- [Data to examine]:
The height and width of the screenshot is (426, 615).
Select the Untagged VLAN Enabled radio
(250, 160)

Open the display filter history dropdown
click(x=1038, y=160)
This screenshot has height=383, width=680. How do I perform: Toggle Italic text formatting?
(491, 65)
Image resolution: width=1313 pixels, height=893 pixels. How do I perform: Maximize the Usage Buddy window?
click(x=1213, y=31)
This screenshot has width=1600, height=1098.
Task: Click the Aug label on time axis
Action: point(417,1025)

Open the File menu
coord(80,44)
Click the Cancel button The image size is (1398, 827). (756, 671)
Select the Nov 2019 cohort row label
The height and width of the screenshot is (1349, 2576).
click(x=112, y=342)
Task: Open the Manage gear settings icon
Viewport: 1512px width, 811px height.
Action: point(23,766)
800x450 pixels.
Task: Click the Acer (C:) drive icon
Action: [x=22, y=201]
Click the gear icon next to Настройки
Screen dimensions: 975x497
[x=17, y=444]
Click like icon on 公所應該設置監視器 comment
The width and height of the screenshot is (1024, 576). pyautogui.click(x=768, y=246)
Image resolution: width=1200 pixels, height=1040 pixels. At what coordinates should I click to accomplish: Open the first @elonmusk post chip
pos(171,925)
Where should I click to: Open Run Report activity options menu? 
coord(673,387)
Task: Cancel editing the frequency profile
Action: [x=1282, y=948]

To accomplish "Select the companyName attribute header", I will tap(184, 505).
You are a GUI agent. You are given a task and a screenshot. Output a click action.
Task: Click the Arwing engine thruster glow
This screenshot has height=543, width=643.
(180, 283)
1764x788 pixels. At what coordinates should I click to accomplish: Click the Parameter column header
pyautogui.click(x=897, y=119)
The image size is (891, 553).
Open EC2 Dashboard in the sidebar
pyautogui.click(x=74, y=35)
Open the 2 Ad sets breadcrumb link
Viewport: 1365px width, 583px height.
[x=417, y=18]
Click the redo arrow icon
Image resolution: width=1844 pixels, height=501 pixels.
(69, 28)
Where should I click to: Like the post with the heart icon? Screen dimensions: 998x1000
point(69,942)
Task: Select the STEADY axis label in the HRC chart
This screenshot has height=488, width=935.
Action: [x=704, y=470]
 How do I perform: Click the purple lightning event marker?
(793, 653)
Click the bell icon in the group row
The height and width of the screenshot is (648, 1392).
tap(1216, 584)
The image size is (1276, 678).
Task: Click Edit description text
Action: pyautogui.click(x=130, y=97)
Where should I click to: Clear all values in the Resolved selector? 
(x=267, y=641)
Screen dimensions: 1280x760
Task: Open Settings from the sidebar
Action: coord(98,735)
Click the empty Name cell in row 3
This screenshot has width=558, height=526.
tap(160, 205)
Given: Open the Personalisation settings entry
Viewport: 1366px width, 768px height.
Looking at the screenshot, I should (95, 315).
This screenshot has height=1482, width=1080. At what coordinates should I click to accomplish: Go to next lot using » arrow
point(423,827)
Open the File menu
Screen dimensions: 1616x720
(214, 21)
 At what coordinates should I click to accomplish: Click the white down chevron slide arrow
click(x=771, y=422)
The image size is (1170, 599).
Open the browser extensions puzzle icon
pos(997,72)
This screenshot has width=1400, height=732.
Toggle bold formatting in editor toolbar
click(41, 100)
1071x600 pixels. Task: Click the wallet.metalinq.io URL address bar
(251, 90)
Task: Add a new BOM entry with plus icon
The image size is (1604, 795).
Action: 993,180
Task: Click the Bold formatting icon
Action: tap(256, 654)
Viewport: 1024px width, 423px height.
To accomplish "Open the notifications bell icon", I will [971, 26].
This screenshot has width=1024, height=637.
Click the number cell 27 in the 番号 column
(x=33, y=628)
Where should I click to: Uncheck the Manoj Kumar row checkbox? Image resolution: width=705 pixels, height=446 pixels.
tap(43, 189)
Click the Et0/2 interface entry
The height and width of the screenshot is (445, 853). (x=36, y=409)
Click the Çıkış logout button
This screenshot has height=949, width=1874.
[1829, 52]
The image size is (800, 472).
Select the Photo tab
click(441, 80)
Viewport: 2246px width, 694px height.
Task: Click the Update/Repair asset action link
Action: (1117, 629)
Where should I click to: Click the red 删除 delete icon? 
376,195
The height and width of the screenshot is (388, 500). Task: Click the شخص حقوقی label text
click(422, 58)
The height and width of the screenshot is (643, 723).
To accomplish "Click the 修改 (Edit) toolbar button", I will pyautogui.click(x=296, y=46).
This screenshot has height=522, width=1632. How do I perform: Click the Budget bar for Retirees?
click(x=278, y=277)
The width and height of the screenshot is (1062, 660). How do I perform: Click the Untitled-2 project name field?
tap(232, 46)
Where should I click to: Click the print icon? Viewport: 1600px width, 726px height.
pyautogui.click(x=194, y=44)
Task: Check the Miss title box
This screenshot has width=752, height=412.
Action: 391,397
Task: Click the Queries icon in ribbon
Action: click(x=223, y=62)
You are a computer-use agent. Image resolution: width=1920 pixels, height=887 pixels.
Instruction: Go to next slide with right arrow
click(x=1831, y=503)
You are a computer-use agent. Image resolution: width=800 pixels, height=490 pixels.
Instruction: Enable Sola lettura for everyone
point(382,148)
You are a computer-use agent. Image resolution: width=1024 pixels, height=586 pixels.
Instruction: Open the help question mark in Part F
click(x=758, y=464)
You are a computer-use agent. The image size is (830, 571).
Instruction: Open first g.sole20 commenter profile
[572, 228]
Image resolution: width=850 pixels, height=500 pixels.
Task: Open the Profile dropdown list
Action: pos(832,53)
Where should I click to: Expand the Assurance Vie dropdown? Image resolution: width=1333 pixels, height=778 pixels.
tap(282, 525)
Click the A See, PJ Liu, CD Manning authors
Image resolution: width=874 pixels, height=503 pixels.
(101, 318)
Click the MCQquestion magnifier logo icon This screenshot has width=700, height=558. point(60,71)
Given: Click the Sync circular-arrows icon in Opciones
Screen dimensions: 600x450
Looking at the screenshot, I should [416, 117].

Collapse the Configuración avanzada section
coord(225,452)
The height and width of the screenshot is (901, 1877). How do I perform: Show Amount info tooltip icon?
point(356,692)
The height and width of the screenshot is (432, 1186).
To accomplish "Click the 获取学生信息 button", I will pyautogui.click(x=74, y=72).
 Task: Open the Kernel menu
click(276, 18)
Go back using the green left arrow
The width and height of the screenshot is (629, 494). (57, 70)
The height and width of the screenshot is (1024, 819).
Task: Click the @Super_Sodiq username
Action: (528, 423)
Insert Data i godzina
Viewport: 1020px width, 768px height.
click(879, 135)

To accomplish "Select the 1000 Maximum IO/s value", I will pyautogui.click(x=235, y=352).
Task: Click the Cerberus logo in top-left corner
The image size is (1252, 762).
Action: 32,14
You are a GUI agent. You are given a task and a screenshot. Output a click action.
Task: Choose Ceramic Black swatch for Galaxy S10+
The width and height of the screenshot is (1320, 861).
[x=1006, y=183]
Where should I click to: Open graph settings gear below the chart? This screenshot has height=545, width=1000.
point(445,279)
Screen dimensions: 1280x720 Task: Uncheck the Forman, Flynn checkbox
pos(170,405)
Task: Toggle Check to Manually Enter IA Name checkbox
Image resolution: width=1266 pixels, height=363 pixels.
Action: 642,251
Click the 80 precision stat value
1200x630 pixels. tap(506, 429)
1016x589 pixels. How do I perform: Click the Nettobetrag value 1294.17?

- [Problem description]:
Each line from the one containing "Task: Open the Kernel menu" through the end of the material must be output exactly, and no other line.

- [Exercise output]:
 Task: Open the Kernel menu
click(276, 18)
Go back using the green left arrow
The width and height of the screenshot is (629, 494). (57, 70)
The height and width of the screenshot is (1024, 819).
Task: Click the @Super_Sodiq username
Action: (528, 423)
Insert Data i godzina
Viewport: 1020px width, 768px height.
click(879, 135)

To accomplish "Select the 1000 Maximum IO/s value", I will pyautogui.click(x=235, y=352).
Task: Click the Cerberus logo in top-left corner
The image size is (1252, 762).
Action: 32,14
You are a GUI agent. You are given a task and a screenshot. Output a click action.
Task: Choose Ceramic Black swatch for Galaxy S10+
The width and height of the screenshot is (1320, 861).
[x=1006, y=183]
Where should I click to: Open graph settings gear below the chart? This screenshot has height=545, width=1000.
point(445,279)
Screen dimensions: 1280x720 Task: Uncheck the Forman, Flynn checkbox
pos(170,405)
Task: Toggle Check to Manually Enter IA Name checkbox
Image resolution: width=1266 pixels, height=363 pixels.
Action: 642,251
Click the 80 precision stat value
1200x630 pixels. tap(506, 429)
1016x589 pixels. How do I perform: Click the Nettobetrag value 1294.17?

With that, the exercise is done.